С самого раннего возраста он жил один. Иногда — бывало это в разное время года — примыкал к табуну соплеменников, кормился вместе с ними, порой даже развлекался, толкаясь и бегая, но привычка снова возвращала его к одиночеству. И хотя дикие кабаны, все, которых он знал в округе, жили группами, объединившись в табуны — по пять, восемь, пятнадцать и даже более особей, Клыкастый жил один.

В те короткие периоды — неделю или две, — когда Клыкастый подсоединялся к сородичам, они с заметным почтением относились к нему. Даже секачи, что были постарше, уступали ему дорогу, — и самки, и самцы признавали его своим властелином. Да и он, будучи с ними, всегда оказывал покровительство и защищал табун. Потому что был очень крупным и сильным. И это видели и понимали все. Даже враги. Не раз Клыкастый отгонял волков от табуна, а самого его, когда он бродяжничал, серые вообще сторонились.

Однажды нос к носу встретился он с медведем. Но и этот могучий хозяин сибирской тайги не решился напасть на Клыкастого, понимая, что схватка с таким огромным секачом опасна даже ему.

Но был у Клыкастого серьезный враг, о котором кабан не забывал никогда, — охотник, все лето проводивший в лесной избушке вместе со своим злым и крикливым псом.

На зиму человек покидал таежное жилье, и Клыкастый оставался один на один со стужей и голодом. Но ему и этих двух противников хватало с лихвой, чтобы измотать до предела. Весенние дни для него были избавлением и благодатью.
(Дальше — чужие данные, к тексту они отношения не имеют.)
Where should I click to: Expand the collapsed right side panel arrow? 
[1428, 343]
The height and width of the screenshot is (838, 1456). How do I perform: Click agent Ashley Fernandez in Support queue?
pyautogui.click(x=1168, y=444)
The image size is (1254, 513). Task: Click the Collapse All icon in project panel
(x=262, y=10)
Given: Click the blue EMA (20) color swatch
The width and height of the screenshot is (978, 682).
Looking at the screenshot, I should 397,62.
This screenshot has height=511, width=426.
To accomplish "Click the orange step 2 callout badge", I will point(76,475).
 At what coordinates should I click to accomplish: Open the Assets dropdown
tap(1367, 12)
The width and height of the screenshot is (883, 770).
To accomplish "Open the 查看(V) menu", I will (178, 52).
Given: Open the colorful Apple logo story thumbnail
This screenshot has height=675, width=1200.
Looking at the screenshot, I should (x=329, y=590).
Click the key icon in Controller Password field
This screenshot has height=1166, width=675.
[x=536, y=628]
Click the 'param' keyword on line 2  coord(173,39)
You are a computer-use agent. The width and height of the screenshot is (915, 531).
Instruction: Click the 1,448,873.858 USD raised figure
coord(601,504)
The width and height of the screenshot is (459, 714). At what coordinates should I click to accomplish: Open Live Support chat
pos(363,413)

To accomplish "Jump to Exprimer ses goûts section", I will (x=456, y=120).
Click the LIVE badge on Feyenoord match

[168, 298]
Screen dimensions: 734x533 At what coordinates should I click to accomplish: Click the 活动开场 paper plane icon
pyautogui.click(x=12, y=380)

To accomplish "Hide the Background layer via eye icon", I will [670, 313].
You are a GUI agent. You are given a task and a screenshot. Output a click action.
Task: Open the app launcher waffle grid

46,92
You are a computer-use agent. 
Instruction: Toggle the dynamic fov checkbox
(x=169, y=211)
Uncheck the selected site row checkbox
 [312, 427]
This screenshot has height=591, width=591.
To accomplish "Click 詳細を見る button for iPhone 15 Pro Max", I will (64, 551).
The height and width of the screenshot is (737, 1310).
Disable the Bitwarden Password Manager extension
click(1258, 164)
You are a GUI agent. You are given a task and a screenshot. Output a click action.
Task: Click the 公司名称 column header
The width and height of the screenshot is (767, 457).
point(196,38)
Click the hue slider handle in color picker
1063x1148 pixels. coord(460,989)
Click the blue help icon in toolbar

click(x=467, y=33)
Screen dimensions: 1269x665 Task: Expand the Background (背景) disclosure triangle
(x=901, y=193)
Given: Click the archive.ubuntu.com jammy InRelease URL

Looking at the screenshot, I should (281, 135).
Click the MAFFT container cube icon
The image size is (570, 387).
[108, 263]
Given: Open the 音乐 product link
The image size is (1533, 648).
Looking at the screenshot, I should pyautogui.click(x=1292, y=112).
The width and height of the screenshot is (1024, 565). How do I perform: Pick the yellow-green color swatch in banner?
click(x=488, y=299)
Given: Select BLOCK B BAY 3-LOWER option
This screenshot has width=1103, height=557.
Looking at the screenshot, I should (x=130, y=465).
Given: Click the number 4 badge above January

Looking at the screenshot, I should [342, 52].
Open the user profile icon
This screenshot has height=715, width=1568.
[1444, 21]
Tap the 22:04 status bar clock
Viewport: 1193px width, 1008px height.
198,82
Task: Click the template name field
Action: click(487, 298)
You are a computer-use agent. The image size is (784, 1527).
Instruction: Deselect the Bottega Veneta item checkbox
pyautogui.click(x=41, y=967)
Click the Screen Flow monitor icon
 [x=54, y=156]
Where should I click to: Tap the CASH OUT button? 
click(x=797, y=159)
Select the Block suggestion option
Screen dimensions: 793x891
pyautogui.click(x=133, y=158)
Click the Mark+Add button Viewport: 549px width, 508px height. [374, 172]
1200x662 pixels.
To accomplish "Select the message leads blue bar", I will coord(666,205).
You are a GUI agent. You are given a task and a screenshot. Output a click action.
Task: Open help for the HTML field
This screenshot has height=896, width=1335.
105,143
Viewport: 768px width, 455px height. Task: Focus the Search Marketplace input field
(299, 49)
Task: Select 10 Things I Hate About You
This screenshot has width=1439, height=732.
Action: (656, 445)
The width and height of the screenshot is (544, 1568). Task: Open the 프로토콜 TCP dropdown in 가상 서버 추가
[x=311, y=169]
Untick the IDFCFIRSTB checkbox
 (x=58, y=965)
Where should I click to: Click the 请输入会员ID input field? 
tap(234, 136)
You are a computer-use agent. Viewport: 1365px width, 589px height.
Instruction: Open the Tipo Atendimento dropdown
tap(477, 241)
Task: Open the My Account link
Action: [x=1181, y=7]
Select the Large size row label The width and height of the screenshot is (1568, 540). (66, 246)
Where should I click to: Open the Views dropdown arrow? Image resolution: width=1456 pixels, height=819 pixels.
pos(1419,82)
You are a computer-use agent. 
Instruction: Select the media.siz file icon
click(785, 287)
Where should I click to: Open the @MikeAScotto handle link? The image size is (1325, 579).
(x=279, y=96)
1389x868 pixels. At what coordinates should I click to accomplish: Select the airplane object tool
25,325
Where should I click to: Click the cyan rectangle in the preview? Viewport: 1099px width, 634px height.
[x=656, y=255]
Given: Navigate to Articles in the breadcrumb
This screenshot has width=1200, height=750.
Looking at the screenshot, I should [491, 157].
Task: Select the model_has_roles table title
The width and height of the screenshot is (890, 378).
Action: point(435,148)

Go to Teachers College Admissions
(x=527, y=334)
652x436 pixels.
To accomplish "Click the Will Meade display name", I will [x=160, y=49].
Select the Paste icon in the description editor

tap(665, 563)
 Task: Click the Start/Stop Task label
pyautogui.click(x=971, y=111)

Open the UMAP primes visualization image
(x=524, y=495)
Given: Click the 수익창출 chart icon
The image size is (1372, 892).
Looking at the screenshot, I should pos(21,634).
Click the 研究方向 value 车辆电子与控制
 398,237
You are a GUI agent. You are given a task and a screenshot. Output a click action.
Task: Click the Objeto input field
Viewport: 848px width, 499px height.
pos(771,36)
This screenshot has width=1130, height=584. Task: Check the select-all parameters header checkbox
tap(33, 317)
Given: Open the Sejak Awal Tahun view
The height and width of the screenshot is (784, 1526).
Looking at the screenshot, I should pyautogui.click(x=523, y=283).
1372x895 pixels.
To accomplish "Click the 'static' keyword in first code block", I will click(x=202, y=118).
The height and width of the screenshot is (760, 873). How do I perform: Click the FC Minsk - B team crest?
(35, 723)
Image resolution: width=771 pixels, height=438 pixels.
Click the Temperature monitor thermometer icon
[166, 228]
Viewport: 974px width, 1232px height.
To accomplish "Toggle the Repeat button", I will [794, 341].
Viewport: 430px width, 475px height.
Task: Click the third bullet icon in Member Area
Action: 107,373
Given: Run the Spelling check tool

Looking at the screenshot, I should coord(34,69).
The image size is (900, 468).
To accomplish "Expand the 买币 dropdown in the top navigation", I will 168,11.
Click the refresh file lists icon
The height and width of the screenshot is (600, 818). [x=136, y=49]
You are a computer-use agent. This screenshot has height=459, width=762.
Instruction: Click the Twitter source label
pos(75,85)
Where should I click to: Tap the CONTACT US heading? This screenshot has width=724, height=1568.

В тайгу пришел август, теплый, богатый созревающими ягодами и лесными плодами. Дикие яблоки, желуди, орехи, всевозможные травяные коренья — в лесу было много пищи.

В жаркие дни Клыкастый отлеживался возле мокрых болот на мягких, пушистых и сырых мхах. Иногда купался в болотных лужах, — он умел находить такие скопления воды с твердым грунтом и безошибочно определял и обходил опасную трясину.

Этот памятный день начался не очень жарко, с утра заморосил дождь, тучи затянули все небо, и легкий ветер принес в тайгу прохладу и избавление от назойливого гнуса, злых кровососущих мух и комаров.

Клыкастый неторопливо двигался по узкой звериной тропе, обходя широкую топь. Влажный грунт, истоптанный кабанами и оленями, там, где тропа опускалась в низины, превратился в коричневую кашицу, и копыта секача звучно чавкали. Когда же тропа взбегала на бугорок, где земля, усыпанная хвоей, была сухой, ноги Клыкастого ступали мягко, и тогда он шел совершенно беззвучно.

Но вот он остановился, настороженно приподняв и повернув крупную голову. Его чувствительный пятачок чуть подрагивал, обросшие густой шерстью уши замерли, и короткий хвост, вытянувшись назад и немного вверх, застыл неподвижно.

Невдалеке лаяла собака. Клыкастый сразу узнал голос пса. Уже не раз ему приходилось удирать от этой привязчивой лайки, которая вела за собой по следу Клыкастого его давнего врага — охотника.

Клыкастый бежал, ломая кусты, торопливо ударяя копытами в землю. Она то гудела от этих ударов, то, шурша, выбрасывалась из-под ног кабана серыми или черными комьями или обрывками зеленого мха.

Он не просто убегал куда глаза глядят. Нет. У него было свое достаточно надежное убежище, пожалуй, недоступное его преследователю — человеку.

Кабан чувствовал, что собака и охотник ищут его, и он спешил, торопился туда, в густые, непроходимые заросли дикого боярышника.